Jards Macalé, ícone da MPB, morre no Rio aos 82

Jards Macalé

Jards Macalé morre nesta segunda-feira (17) no Rio de Janeiro, aos 82 anos, deixando uma das obras mais singulares e indomáveis da música brasileira. A informação foi confirmada pelas redes sociais do artista, cuja trajetória ajudou a redefinir os caminhos da MPB.

O músico estava internado em um hospital na Barra da Tijuca, na Zona Sudoeste do Rio, onde tratava um enfisema pulmonar. Segundo a família, ele sofreu uma parada cardíaca nesta segunda-feira.

“Jards Macalé nos deixou hoje. Chegou a acordar de uma cirurgia cantando ‘Meu Nome é Gal’, com toda a energia e bom humor que sempre teve. Cante, cante, cante. É assim que sempre lembraremos do nosso mestre, professor e farol de liberdade. Agradecemos, desde já, o carinho, o amor e a admiração de todos. Em breve informaremos detalhes sobre o funeral. ‘Nessa soma de todas as coisas, o que sobra é a arte. Eu não quero mais ser moderno, quero ser eterno.’ — Jards Macalé”, diz a nota divulgada pela equipe.
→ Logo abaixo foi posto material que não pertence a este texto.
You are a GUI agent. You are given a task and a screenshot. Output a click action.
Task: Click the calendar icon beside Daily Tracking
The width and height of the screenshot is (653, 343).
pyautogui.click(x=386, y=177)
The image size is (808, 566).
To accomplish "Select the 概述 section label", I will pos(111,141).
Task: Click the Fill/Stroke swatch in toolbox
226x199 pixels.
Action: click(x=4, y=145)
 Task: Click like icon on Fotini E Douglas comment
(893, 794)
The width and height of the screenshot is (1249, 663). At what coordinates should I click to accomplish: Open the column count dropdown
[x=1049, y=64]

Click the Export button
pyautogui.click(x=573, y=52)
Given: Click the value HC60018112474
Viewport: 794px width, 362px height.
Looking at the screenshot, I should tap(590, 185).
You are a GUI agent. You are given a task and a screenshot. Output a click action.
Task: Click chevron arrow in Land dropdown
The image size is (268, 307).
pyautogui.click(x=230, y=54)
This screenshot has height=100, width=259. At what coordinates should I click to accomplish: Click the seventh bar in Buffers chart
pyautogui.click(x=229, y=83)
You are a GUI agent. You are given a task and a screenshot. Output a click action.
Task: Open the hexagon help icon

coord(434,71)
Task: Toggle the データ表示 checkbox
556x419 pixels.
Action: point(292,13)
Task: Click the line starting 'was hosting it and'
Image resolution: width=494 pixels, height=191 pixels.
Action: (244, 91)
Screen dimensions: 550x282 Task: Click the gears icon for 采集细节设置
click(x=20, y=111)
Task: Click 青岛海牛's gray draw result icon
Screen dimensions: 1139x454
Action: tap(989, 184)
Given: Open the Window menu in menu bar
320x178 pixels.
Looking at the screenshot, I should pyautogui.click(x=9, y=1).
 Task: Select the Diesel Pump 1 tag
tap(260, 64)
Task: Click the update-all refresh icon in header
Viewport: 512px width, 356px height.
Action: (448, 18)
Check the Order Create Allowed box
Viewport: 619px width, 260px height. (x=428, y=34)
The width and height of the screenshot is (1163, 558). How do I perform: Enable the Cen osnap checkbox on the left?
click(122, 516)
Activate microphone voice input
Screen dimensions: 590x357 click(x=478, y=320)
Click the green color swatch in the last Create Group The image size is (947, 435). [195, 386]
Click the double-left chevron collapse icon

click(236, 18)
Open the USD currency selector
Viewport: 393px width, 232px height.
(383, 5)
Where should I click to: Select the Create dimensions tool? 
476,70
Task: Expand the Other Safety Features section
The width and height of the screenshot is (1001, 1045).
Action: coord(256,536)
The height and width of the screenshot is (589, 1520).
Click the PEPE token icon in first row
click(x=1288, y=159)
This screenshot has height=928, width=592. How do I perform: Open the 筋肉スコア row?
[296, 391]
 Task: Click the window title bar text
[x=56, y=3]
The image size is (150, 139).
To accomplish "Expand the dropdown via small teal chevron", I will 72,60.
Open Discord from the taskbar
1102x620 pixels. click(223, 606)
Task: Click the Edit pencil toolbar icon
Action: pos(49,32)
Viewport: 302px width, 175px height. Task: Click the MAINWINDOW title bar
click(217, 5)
Nascido no Rio em 1943, Jards Anet da Silva iniciou sua caminhada musical nos anos 1960, quando teve sua primeira composição gravada por Elizeth Cardoso, em 1964. Desde cedo, consolidou uma postura vanguardista e avessa a padrões comerciais, o que lhe rendeu o apelido de “anjo torto” da MPB, expressão usada pelo jornalista Mauro Ferreira.

Seu estalo inicial de grande repercussão veio em 1969, com a performance de “Gotham City” no IV Festival Internacional da Canção, que o apresentou nacionalmente como um artista inquieto e imprevisível.

Em 1972, lançou o álbum “Jards Macalé”, considerado um marco de sua estética híbrida, que transitava entre rock, samba, jazz, blues, baião e canção brasileira. Dessa fase surgiram clássicos como “Hotel das Estrelas”, “Mal Secreto” e “Vapor Barato”, obra eternizada também nas vozes de Gal Costa e Maria Bethânia.

Ao longo da carreira, Macalé manteve parcerias próximas com nomes como Waly Salomão, Torquato Neto e José Carlos Capinan, fortalecendo sua identidade ligada à experimentação, à estranheza e à defesa radical da liberdade criativa. Essa postura o aproximou de artistas como Luiz Melodia, igualmente resistente às imposições das grandes gravadoras.

Com seu violão marcado por referências eruditas e uma voz ruminada que se tornou assinatura, Macalé atravessou gêneros como a bossa nova, o choro, o blues e o rock, sempre imprimindo personalidade própria. Além de compositor, era intérprete de seu repertório e de autores como Ismael Silva e Lupicínio Rodrigues.

Mesmo após décadas de estrada, permaneceu ativo e relevante. Em 2019, lançou “Besta Fera”, apontado pela crítica como um dos trabalhos mais impactantes de sua discografia recente.